* Source excerpt:
◆ ◆ ◆ ◆ ◆ ◆ ◆
The music video for “Boy Blue” was taken from the Cyndi Lauper in Paris HBO special. It was directed by Andy Morahan, who previously directed music videos for her songs “Change of Heart” and “What’s Going On”, as well as music videos for a slew of other LGBTQ+ artists and allies, including Pet Shop Boys, Wham!, George Michael, and Elton John, plus Tina Turner, Jody Watley, Mariah Carey, and many others.

Speaking about performing the song live, Lauper once said, “I used to cry every night when I sang that song. I was so mad. You know, you go through so much and I was so mad. I was mad that my friend was gone, I was mad at the way people treated me.”

“We didn’t know what the hell it was. We didn’t know anything. Then all of a sudden it was out in the open and everyone was talking about it, but when he first told me about it I didn’t understand. I didn’t know. And then all of a sudden my friend was ill and then… It was so hard.”

She continued, “I was so angry and every night I would sing my guts out, but you’d open your eyes after and it was the same. But sometimes, in a lot of ways, it was healing.”

The True Colors album would go on to sell over 7 million copies worldwide, becoming Lauper’s second best-selling release. The title would later serve as the inspiration for the name of her charitable foundation True Colors United (formerly True Colors Fund), launched in 2008 to help combat LGBTQ+ youth homelessness.
◆ ◆ ◆ ◆ ◆ ◆ ◆
Answer these questions from the text on "Boy Blue":
(a) Who directed the music video for "Boy Blue"?
(b) How many copies did the True Colors album sell worldwide?
(c) In what year was True Colors United launched?

* Material:
◆ ◆ ◆ ◆ ◆ ◆ ◆
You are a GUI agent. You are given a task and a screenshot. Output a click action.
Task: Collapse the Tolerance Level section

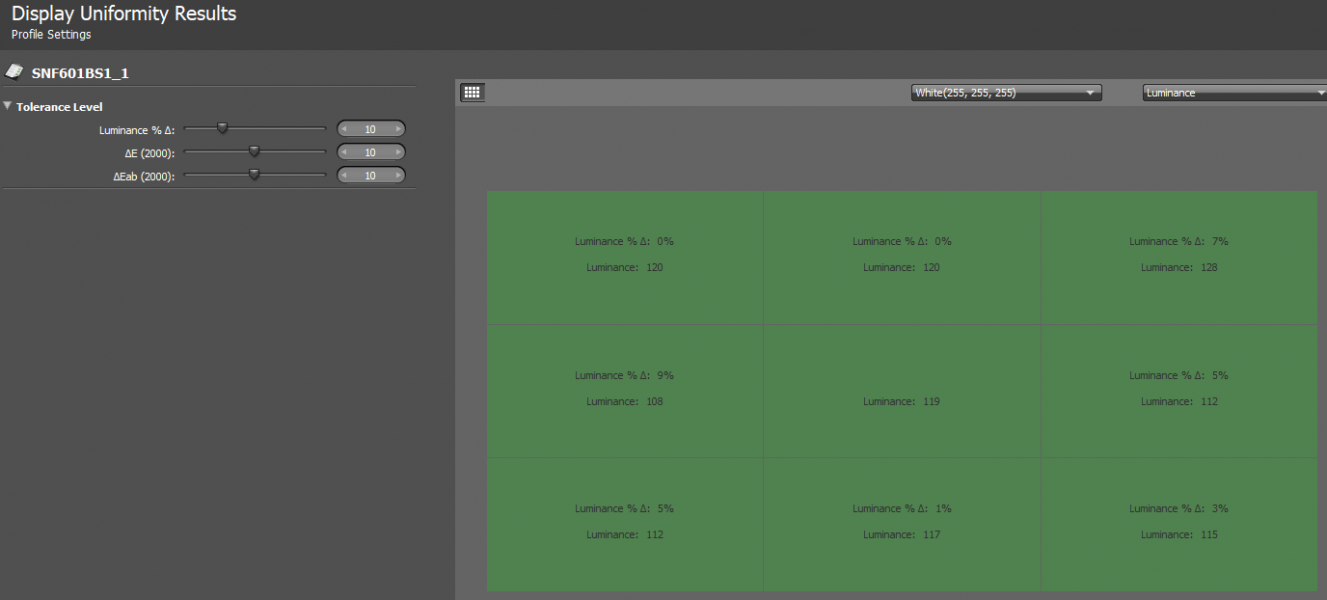[x=8, y=106]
◆ ◆ ◆ ◆ ◆ ◆ ◆
* Finished task:
(a) Andy Morahan
(b) Over 7 million
(c) 2008